MAHKEMESİ : BÖLGE ADLİYE MAHKEMESİ

Taraflar arasında görülen davada Ankara 1. Fikri ve Sınaî Haklar Hukuk Mahkemesince verilen 25/10/2016 tarih ve 2015/116 E- 2016/246 K. sayılı kararın davalılar vekilleri tarafından istinaf edilmesi üzerine, istinaf isteminin kabulüne dair Ankara Bölge Adliye Mahkemesi 20. Hukuk Dairesi’nce verilen 03/05/2019 tarih ve 2018/782 E- 2019/515 K. sayılı kararın Yargıtay’ca incelenmesi davalı TPMK vekili tarafından istenmiş ve temyiz dilekçesinin süresi içinde verildiği anlaşılmış olmakla, dava dosyası için Tetkik Hakimi … tarafından düzenlenen rapor dinlendikten ve yine dosya içerisindeki dilekçe, layihalar, duruşma tutanakları ve tüm belgeler okunup, incelendikten sonra işin gereği görüşülüp, düşünüldü:
Davacı vekili, müvekkili adına tescilli “PAK” esas unsurlu markaların bulunduğunu, davalı şirketin ise “GÜLENPAK İNNOVATİON İN PACKAGİNG TECHNOLOGY” ibareli markanın adına tescili için diğer davalı Kuruma başvurduğunu, müvekkilince bu başvuruya yapılan itirazın kısmen kabul edildiğini bir kısım mallarının başvuru kapsamından çıkarıldığını, başvuru kapsamında yer alan 30. sınıf mallar ile bu malların satışına özgü mağazacılık hizmetleri yönünden de müvekkili markaları ile dava konusu başvuru arasında iltibas tehlikesinin bulunduğunu, zira bu ürünlerin müvekkili adına tescilli markaların kapsamlarında yer alan mallarla ilintili ürünler olduklarını, belirtilen mal ve hizmetlerin de başvuru kapsamından çıkarılması için yaptıkları itirazın YİDK tarafından reddedildiğini, müvekkili markalarının tanınmış marka olduklarını ve bu nedenle de başvurunun tescilinin mümkün olmadığını, başvuru sahibinin müvekkiline ait tanınmış markayı tercih etmesinin kötü niyetli bir davranış olduğunu, TTK’nın haksız rekabete ilişkin hükümleri bakımından da YİDK kararının iptali gerektiğini ileri sürerek, YİDK’in 2014-M-16210 sayılı kararının iptaline, davalı şirkete ait 2012/111445 numaralı marka başvurusunun, tescili halinde 30. sınıfta yer alan ürünler ile bu ürünlerin satışına özgü 35. sınıftaki hizmetler bakımından hükümsüzlüğüne karar verilmesini dava etmiştir.

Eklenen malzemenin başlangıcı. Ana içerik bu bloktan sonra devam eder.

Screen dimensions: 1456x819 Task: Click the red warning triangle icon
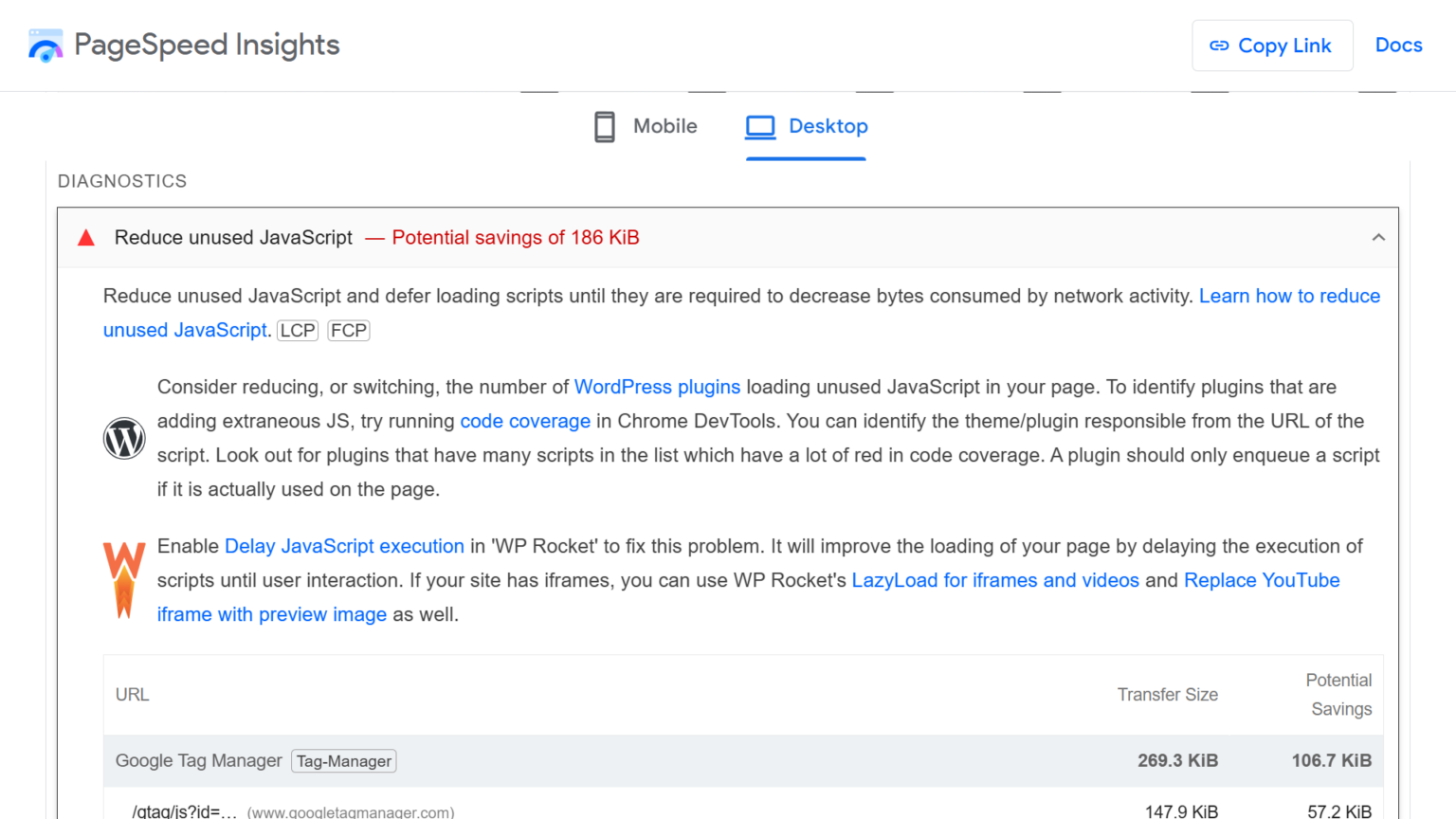click(85, 237)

Davalı TPMK vekili, başvuru kapsamında kalan mal ve hizmetler yönünden dava konusu başvuru ile davacının itirazına mesnet markalar arasında iltibasa yol açacak düzeyde benzerlik bulunmadığını savunarak, davanın reddini istemiştir.

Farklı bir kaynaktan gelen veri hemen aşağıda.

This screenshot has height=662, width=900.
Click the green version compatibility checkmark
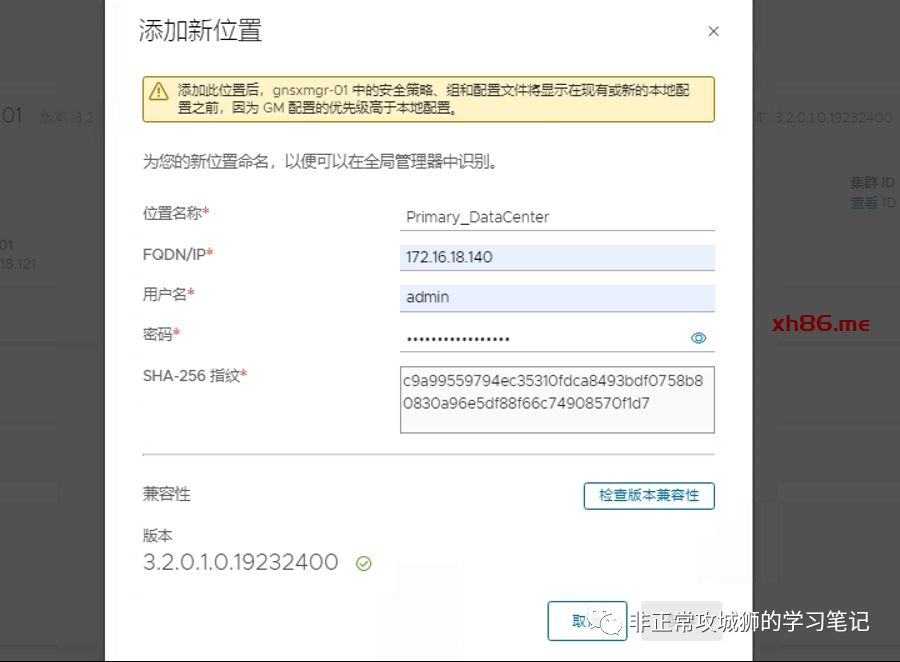[x=364, y=564]
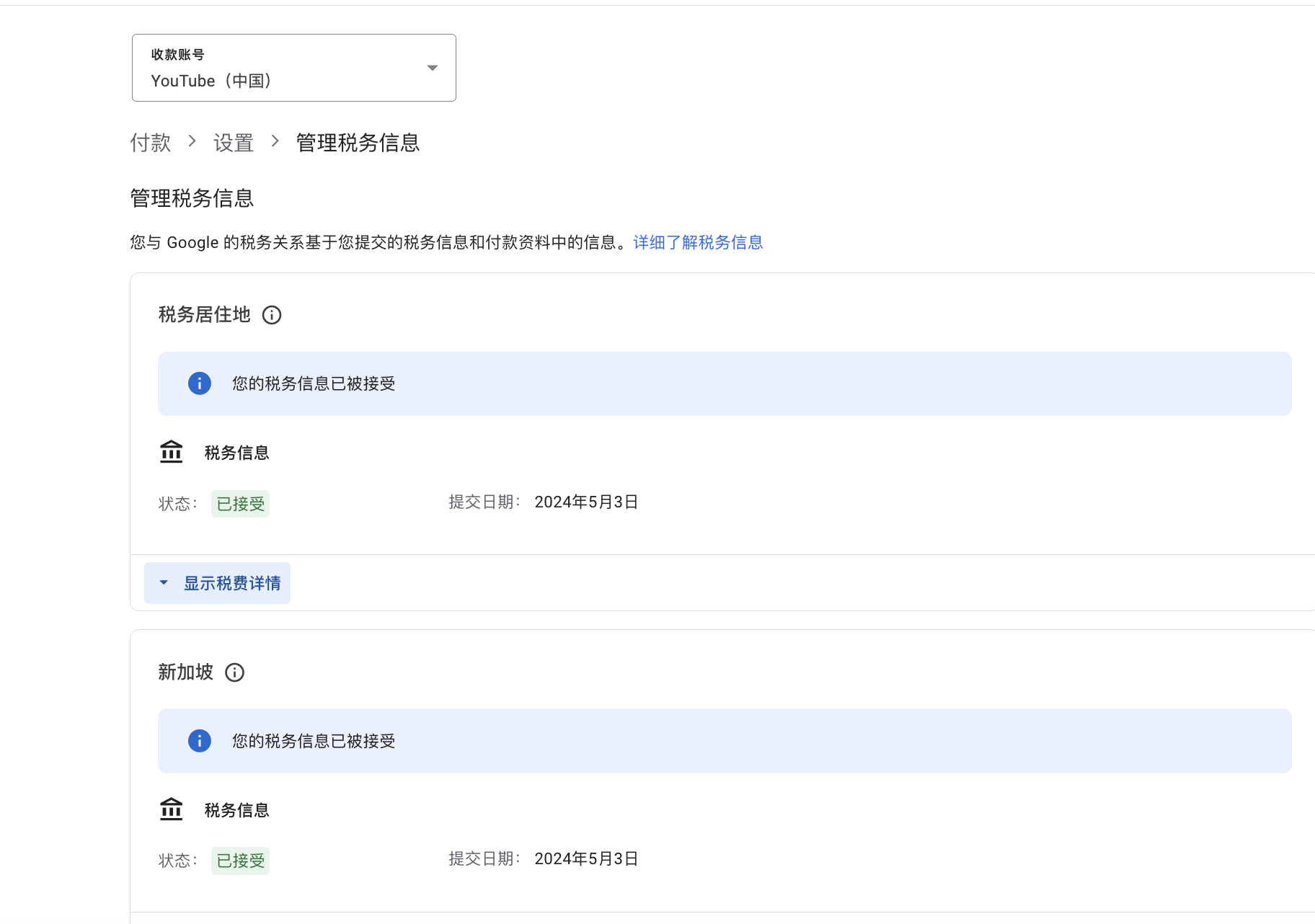Image resolution: width=1315 pixels, height=924 pixels.
Task: Open the 收款账号 account dropdown
Action: coord(293,68)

Davalı şirket, davaya cevap vermemiştir.
Mahkemece, iddia, savunma, bilirkişi raporu ve tüm dosya kapsamına göre, dava konusu 2012/111445 sayılı “GÜLENPAK” ibareli başvuru ile itiraza mesnet gösterilen davacı markalarının benzer olduğu, başvuru kapsamındaki 30. sınıfta yer alan; “Kahve, kakao; kahve veya kakao esaslı içecekler, çikolata esaslı içecekler. Makarnalar, mantılar, erişteler. Pastacılık ve fırıncılık mamulleri, tatlılar. Yiyecekler için çeşni/lezzet vericiler. Her türlü un, irmikler, nişastalar. Toz şeker, kesme şeker, pudra şekeri. Şekerlemeler, çikolatalar, bisküviler, krakerler, gofretler. Dondurmalar, yenilebilir buzlar. Hububat (tahıl) ve mamulleri. Pekmez” malları ile bu malların satışına özgü 35. sınıf mağazacılık hizmetlerinin, davacının itiraza mesnet markalarının malları ile benzer bulunduğu, sayılan bu mal/hizmetler açısından markalar arasında, 556 sayılı KHK’nın 8/1-b maddesi anlamında karıştırılma tehlikesinin olduğu, davacının “PAKMAYA” markasının 556 sayılı KHK’nın 8/4 bendi anlamında tanınmış marka olduğu, davacı markasının tanınmışlığı nedeniyle de davaya konu marka başvuru kapsamında yer alan 30. sınıftaki tüm mallar ile bu malların satışına özgü 35. sınıf mağazacılık hizmetleri yönünden hükümsüzlük koşullarının oluştuğu gerekçesiyle YİDK kararının iptali talebi yönünden davanın kabulüne, YİDK’in 2014-M-16210 sayılı kararının 30. sınıf ürünlerin tamamı ve 35/06 grupta müşterilerin malları elverişli bir biçimde görmesi satın alması için 30. sınıf ürünlerin satışına yönelik hizmetler yönünden iptaline, marka henüz tescil edilmediğinden hükümsüzlük konusunda karar verilmesine yer olmadığına karar verilmiştir.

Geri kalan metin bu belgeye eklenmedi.